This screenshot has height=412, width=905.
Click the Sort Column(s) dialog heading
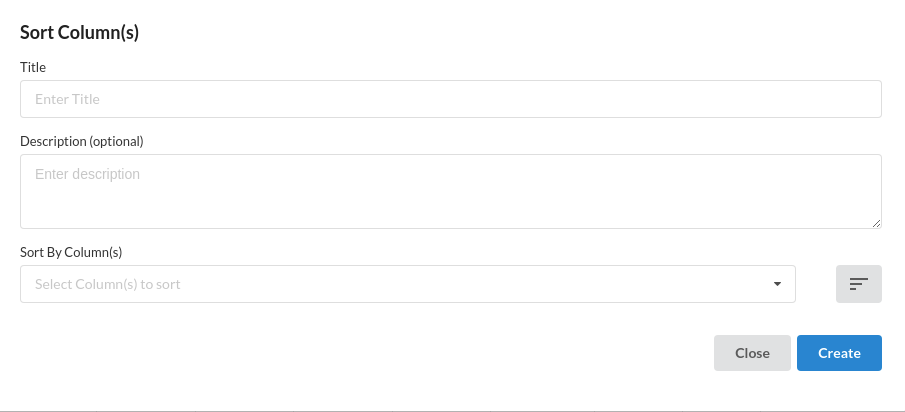coord(80,32)
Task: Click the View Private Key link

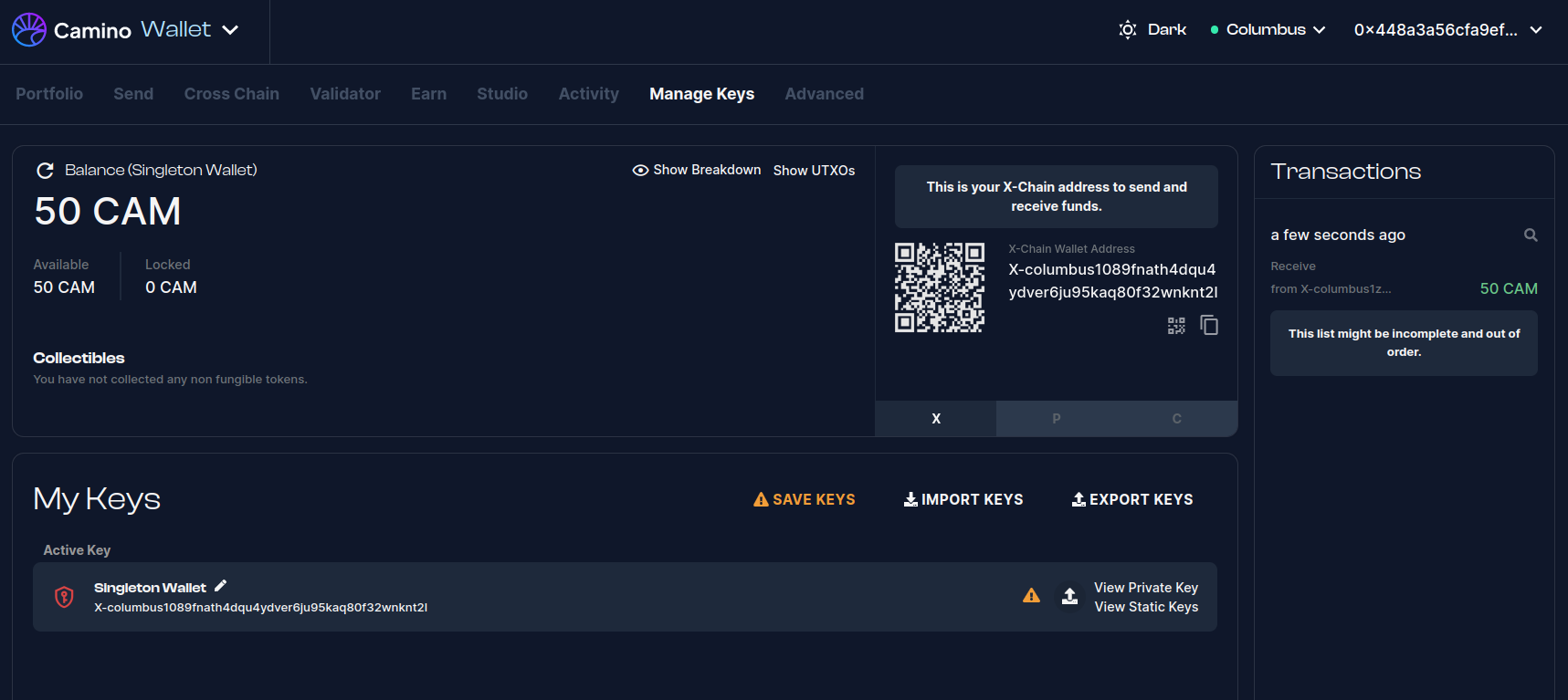Action: 1145,588
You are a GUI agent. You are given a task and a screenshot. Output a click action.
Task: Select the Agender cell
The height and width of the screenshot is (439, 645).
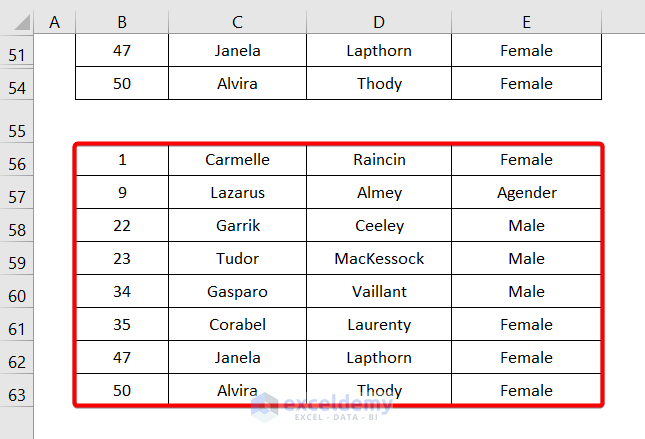pyautogui.click(x=526, y=193)
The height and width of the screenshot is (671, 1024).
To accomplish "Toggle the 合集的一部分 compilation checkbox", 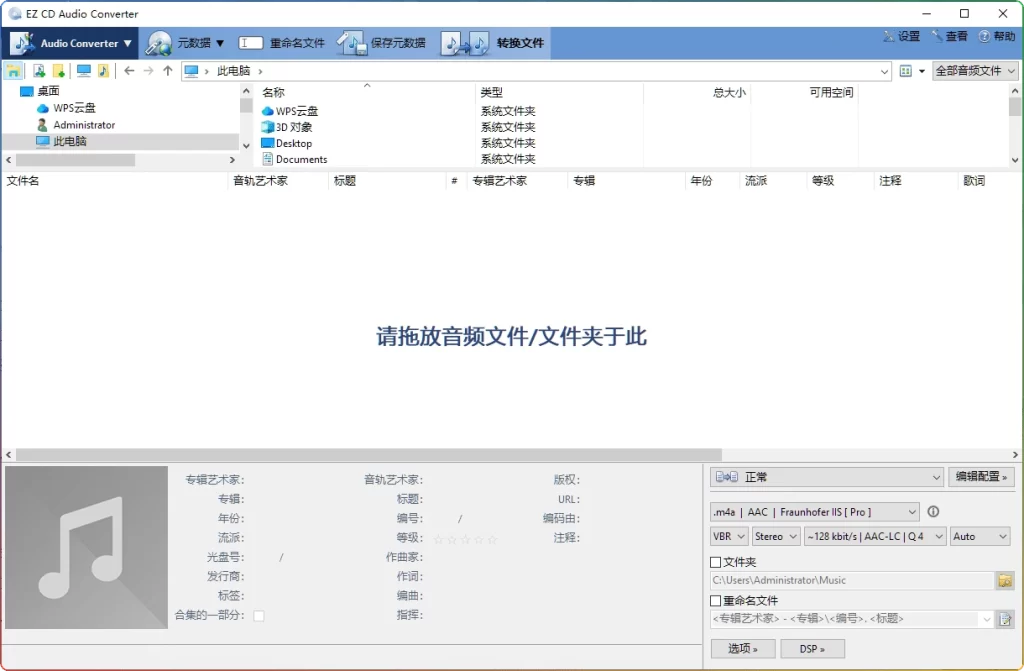I will click(258, 615).
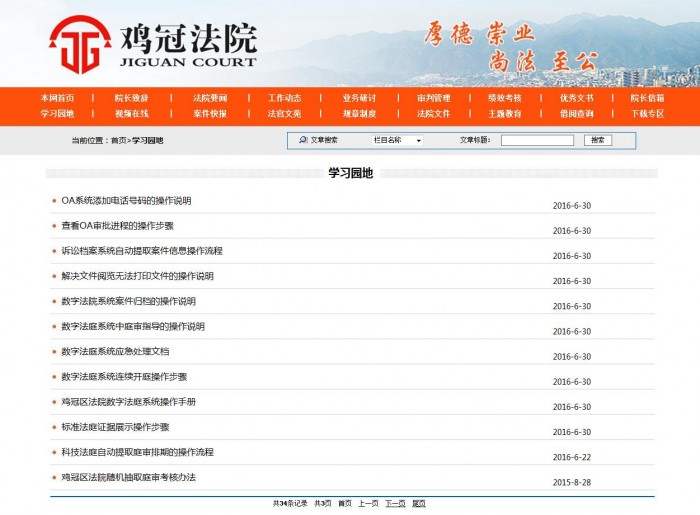The image size is (700, 515).
Task: Open the 栏目名称 dropdown
Action: pos(397,141)

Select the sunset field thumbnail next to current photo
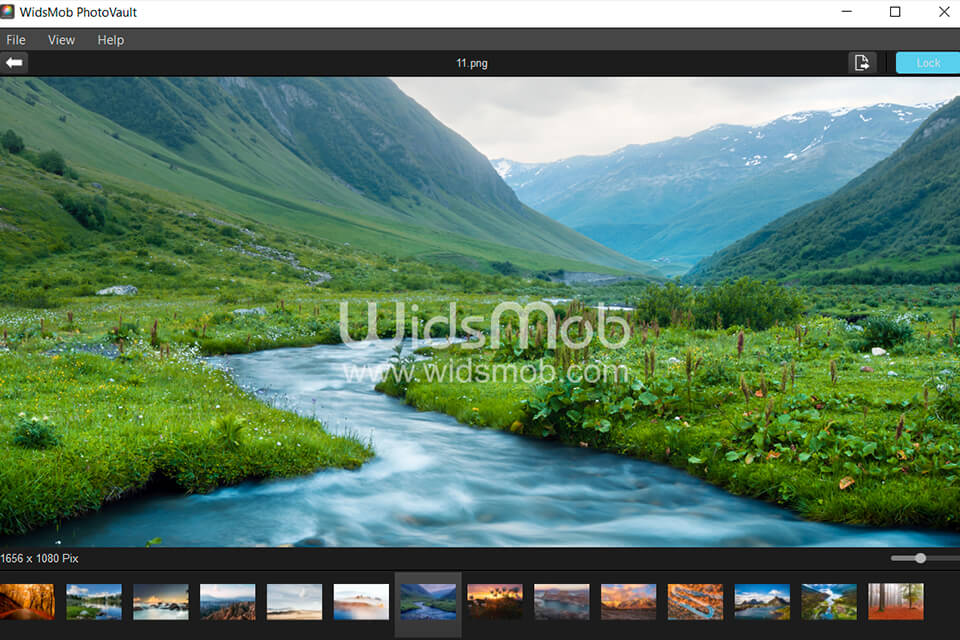coord(495,601)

» EXERCISE AIM
Would you copy, exactly, each line from the start of the listing above through the line with "Task: Select the Agender cell", both ends included, but none of the pictures?

» EXERCISE ANSWER
This screenshot has height=412, width=905.
Click the Sort Column(s) dialog heading
coord(80,32)
Task: Click the View Private Key link

Action: 1145,588
You are a GUI agent. You are given a task and a screenshot. Output a click action.
Task: Select the Agender cell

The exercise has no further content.